AIM: Express the source records below as a JSON list of strings, one string per line, with blank lines omitted, and leave the pictures out.
··· EXCERPTED RECORDS ···
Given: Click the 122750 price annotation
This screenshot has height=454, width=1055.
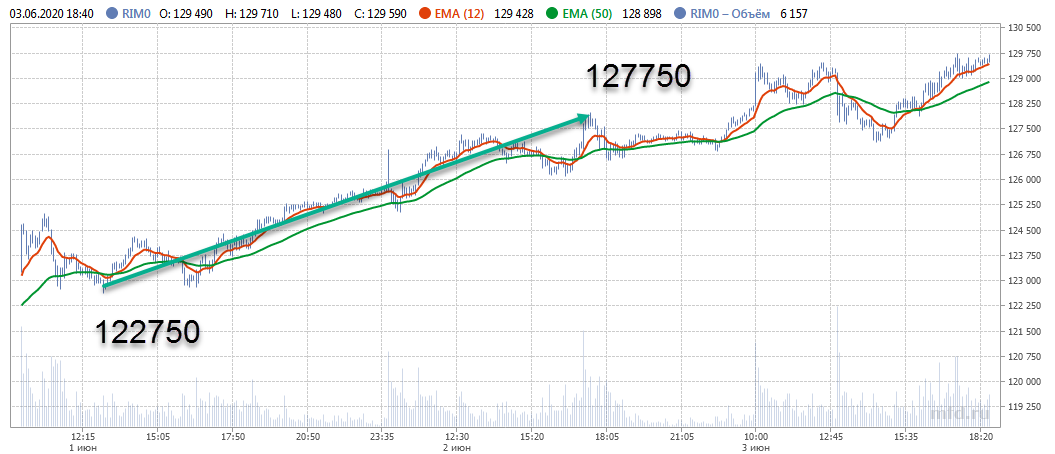Looking at the screenshot, I should pos(147,333).
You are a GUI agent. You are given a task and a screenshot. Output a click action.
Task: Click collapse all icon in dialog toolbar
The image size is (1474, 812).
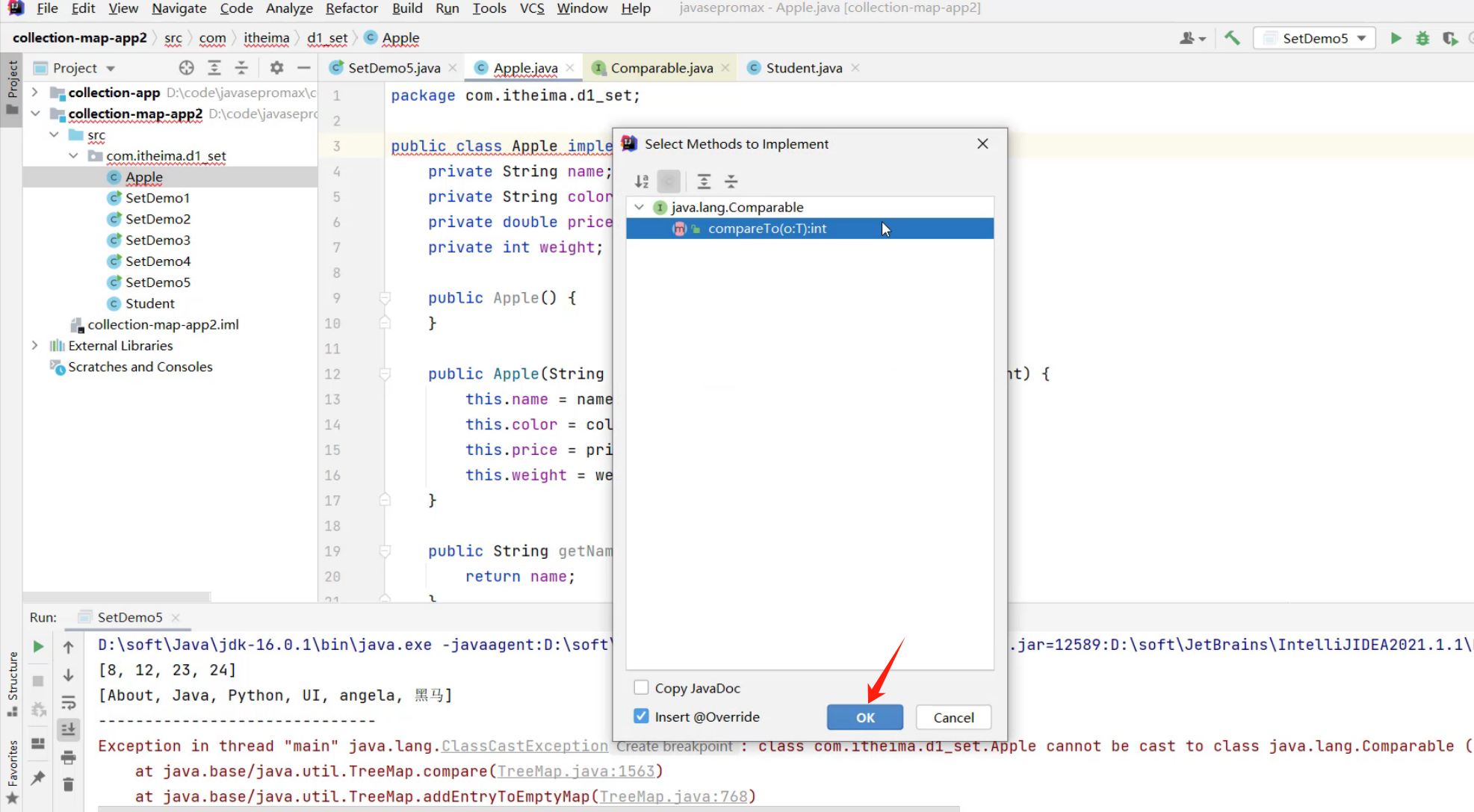coord(731,182)
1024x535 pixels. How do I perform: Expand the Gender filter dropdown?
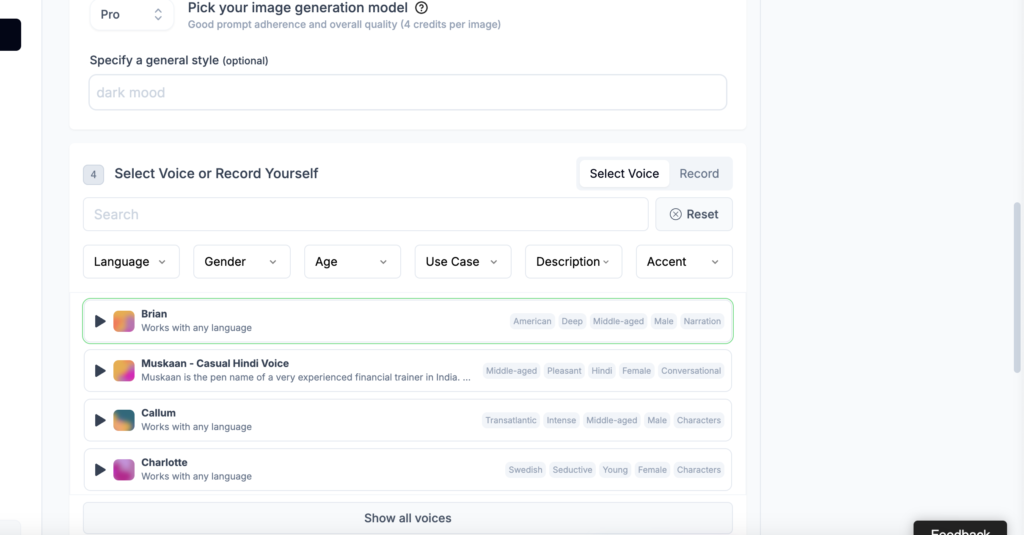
···
FINAL RESULT:
[
  "Given: Click the 122750 price annotation",
  "This screenshot has height=454, width=1055.",
  "Looking at the screenshot, I should pos(147,333).",
  "You are a GUI agent. You are given a task and a screenshot. Output a click action.",
  "Task: Click collapse all icon in dialog toolbar",
  "The image size is (1474, 812).",
  "coord(731,182)",
  "1024x535 pixels. How do I perform: Expand the Gender filter dropdown?"
]